Перенесите все записи ниже в JSON-список строк, где каждая строка записей становится отдельной строкой списка. Пустые строки не включайте.

------ Список данных ------

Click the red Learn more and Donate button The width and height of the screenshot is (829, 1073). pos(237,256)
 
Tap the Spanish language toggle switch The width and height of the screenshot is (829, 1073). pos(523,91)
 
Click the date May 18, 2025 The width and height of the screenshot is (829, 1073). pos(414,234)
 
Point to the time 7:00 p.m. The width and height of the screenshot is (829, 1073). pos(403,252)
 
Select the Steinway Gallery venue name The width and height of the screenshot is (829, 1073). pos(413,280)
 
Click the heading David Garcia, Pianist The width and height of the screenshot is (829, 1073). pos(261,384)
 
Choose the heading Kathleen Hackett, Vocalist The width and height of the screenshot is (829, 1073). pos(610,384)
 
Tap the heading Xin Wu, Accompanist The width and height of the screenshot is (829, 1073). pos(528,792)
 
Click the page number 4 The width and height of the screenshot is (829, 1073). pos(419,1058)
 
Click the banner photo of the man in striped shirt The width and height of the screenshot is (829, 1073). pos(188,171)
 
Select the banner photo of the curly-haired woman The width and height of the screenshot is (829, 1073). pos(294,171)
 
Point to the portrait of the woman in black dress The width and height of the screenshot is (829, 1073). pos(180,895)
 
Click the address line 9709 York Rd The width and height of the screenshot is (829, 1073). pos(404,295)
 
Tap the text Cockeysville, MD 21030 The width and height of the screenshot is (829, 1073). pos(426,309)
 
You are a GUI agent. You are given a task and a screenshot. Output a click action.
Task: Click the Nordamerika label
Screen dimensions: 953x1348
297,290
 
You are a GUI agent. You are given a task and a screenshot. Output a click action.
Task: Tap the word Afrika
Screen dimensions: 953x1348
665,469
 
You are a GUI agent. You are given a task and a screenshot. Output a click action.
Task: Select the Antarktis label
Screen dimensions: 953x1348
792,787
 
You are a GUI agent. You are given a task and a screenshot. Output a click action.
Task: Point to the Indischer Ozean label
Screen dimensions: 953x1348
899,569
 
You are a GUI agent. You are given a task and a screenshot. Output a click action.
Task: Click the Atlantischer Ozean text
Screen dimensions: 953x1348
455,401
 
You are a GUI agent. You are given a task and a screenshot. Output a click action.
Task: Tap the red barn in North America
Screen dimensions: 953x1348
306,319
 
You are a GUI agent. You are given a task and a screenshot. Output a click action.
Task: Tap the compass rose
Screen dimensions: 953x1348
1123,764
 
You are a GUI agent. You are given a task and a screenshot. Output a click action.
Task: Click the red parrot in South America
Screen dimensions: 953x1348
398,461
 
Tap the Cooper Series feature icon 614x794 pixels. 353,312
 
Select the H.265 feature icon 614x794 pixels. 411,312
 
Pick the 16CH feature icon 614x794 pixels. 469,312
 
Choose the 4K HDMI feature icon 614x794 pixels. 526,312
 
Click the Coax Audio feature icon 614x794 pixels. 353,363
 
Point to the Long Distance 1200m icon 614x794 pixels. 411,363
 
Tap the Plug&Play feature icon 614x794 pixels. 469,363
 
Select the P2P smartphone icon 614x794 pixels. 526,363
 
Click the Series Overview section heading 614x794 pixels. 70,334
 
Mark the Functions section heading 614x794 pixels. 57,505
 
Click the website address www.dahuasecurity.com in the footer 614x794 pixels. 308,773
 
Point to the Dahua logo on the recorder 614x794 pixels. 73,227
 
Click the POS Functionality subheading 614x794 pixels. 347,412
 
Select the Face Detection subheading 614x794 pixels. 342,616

------

◆ **Решение задания**
[
  "Click the red Learn more and Donate button The width and height of the screenshot is (829, 1073). pos(237,256)",
  "Tap the Spanish language toggle switch The width and height of the screenshot is (829, 1073). pos(523,91)",
  "Click the date May 18, 2025 The width and height of the screenshot is (829, 1073). pos(414,234)",
  "Point to the time 7:00 p.m. The width and height of the screenshot is (829, 1073). pos(403,252)",
  "Select the Steinway Gallery venue name The width and height of the screenshot is (829, 1073). pos(413,280)",
  "Click the heading David Garcia, Pianist The width and height of the screenshot is (829, 1073). pos(261,384)",
  "Choose the heading Kathleen Hackett, Vocalist The width and height of the screenshot is (829, 1073). pos(610,384)",
  "Tap the heading Xin Wu, Accompanist The width and height of the screenshot is (829, 1073). pos(528,792)",
  "Click the page number 4 The width and height of the screenshot is (829, 1073). pos(419,1058)",
  "Click the banner photo of the man in striped shirt The width and height of the screenshot is (829, 1073). pos(188,171)",
  "Select the banner photo of the curly-haired woman The width and height of the screenshot is (829, 1073). pos(294,171)",
  "Point to the portrait of the woman in black dress The width and height of the screenshot is (829, 1073). pos(180,895)",
  "Click the address line 9709 York Rd The width and height of the screenshot is (829, 1073). pos(404,295)",
  "Tap the text Cockeysville, MD 21030 The width and height of the screenshot is (829, 1073). pos(426,309)",
  "You are a GUI agent. You are given a task and a screenshot. Output a click action.",
  "Task: Click the Nordamerika label",
  "Screen dimensions: 953x1348",
  "297,290",
  "You are a GUI agent. You are given a task and a screenshot. Output a click action.",
  "Task: Tap the word Afrika",
  "Screen dimensions: 953x1348",
  "665,469",
  "You are a GUI agent. You are given a task and a screenshot. Output a click action.",
  "Task: Select the Antarktis label",
  "Screen dimensions: 953x1348",
  "792,787",
  "You are a GUI agent. You are given a task and a screenshot. Output a click action.",
  "Task: Point to the Indischer Ozean label",
  "Screen dimensions: 953x1348",
  "899,569",
  "You are a GUI agent. You are given a task and a screenshot. Output a click action.",
  "Task: Click the Atlantischer Ozean text",
  "Screen dimensions: 953x1348",
  "455,401",
  "You are a GUI agent. You are given a task and a screenshot. Output a click action.",
  "Task: Tap the red barn in North America",
  "Screen dimensions: 953x1348",
  "306,319",
  "You are a GUI agent. You are given a task and a screenshot. Output a click action.",
  "Task: Tap the compass rose",
  "Screen dimensions: 953x1348",
  "1123,764",
  "You are a GUI agent. You are given a task and a screenshot. Output a click action.",
  "Task: Click the red parrot in South America",
  "Screen dimensions: 953x1348",
  "398,461",
  "Tap the Cooper Series feature icon 614x794 pixels. 353,312",
  "Select the H.265 feature icon 614x794 pixels. 411,312",
  "Pick the 16CH feature icon 614x794 pixels. 469,312",
  "Choose the 4K HDMI feature icon 614x794 pixels. 526,312",
  "Click the Coax Audio feature icon 614x794 pixels. 353,363",
  "Point to the Long Distance 1200m icon 614x794 pixels. 411,363",
  "Tap the Plug&Play feature icon 614x794 pixels. 469,363",
  "Select the P2P smartphone icon 614x794 pixels. 526,363",
  "Click the Series Overview section heading 614x794 pixels. 70,334",
  "Mark the Functions section heading 614x794 pixels. 57,505",
  "Click the website address www.dahuasecurity.com in the footer 614x794 pixels. 308,773",
  "Point to the Dahua logo on the recorder 614x794 pixels. 73,227",
  "Click the POS Functionality subheading 614x794 pixels. 347,412",
  "Select the Face Detection subheading 614x794 pixels. 342,616"
]